◆ **To do**
1. Answer these questions from the text on mosquito repellents, one line each:
(a) Which two diseases does the text say mosquitos can carry?
(b) What must sunscreen products now clearly state?
(c) What rules do insect repellent companies have to follow when marketing their product?
2. Carry on with the text on mosquito repellents from the point where it stops.

◆ **Provided passage**
===

Anyone planning on venturing out into the blindingly sunny outdoors this summer needs to make sure they are adequately protected against mosquitos and other insects wanting to take a sip of our tasty blood. It used to be true that living in Arizona had its perks when it came to dealing with mosquitos, as they were not common insect pests that could survive in the desert, and most importantly, this included the mosquitos that carry deadly diseases such as dengue fever and West Nile virus. Unfortunately, those days are gone and they are as much of a danger to us desert-dwellers as people in more temperate climates. It is of the utmost importance that we not only protect ourselves from these vile blood-suckers, but that we use the right products to protect us, as not all repellents are equal when it comes to their effectiveness.
When you walk into a store, you’ll see a vast array of insect repellents all claiming to be the most effective and safe products on the market. However, while sunscreen products are now required to clearly state how effective they are and the length of time they will provide protection, insect repellent companies don’t have to follow any rules when it comes to marketing their product. They can tell you the insect repellent is magical and makes any mosquito approaching your body turn instantly into a pink unicorn if they want and there is nothing stopping them from lying through their teeth about their product on the packaging. This is why you need to know what kind of repellents actually work and steer clear of ones that seem too good to be true.

===

Records from a collection:

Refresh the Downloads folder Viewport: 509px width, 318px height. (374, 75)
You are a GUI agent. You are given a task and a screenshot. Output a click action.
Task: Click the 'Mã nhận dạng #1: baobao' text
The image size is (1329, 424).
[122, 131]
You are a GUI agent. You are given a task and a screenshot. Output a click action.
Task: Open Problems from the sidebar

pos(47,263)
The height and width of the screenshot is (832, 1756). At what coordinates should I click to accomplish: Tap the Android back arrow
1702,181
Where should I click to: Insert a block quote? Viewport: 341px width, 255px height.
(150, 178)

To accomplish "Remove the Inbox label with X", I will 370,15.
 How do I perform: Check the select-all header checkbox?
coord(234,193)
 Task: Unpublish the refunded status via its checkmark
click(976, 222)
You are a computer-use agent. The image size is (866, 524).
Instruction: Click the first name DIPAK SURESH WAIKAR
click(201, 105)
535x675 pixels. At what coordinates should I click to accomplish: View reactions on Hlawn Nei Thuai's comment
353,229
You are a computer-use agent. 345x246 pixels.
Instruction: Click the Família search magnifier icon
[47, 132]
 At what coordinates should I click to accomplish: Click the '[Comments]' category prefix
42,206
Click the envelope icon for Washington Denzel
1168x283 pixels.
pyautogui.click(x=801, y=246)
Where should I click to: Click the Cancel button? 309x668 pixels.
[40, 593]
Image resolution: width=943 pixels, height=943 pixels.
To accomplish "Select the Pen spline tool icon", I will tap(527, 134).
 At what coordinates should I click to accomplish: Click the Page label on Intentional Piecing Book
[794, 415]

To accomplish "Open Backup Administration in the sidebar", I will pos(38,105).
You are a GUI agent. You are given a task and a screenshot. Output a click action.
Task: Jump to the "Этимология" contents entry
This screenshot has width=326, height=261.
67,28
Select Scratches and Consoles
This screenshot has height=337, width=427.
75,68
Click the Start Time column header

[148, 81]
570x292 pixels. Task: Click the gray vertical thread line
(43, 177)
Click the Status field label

===

◆ **List of answers**
1.
(a) Dengue fever and West Nile virus.
(b) How effective they are and how long they will provide protection.
(c) None.

2.
The only kinds of repellents that are really effective at protecting you from the bugs are the ones you have to apply directly to your skin. All those candles, wrist bands, patches, fans, coils, and anything else you don’t have to rub into your skin are basically worthless when it comes to keeping mosquitos from taking a sip of your blood. The most effective and long-lasting repellents are those containing DEET, which are not harmful to the health of humans despite the stigma against them. All recent studies have found that there are no health risks linked with the chemical DEET. You’ll want to skip the plant-based products, as they haven’t been proven to be very effective at deterring mosquitos, despite what the packaging claims. You should also avoid using combination sunscreen and repellent products. The CDC recommends using products with DEET, as well as ones containing picaridin, IR3535, and oil of lemon eucalyptus, which is synthetic despite it’s natural-sounding name. Only DEET and these three other ingredients have been proven to protect humans from getting mauled by mosquitoes while outside.
What kind of insect repellent do you prefer to use and how well does it protect you?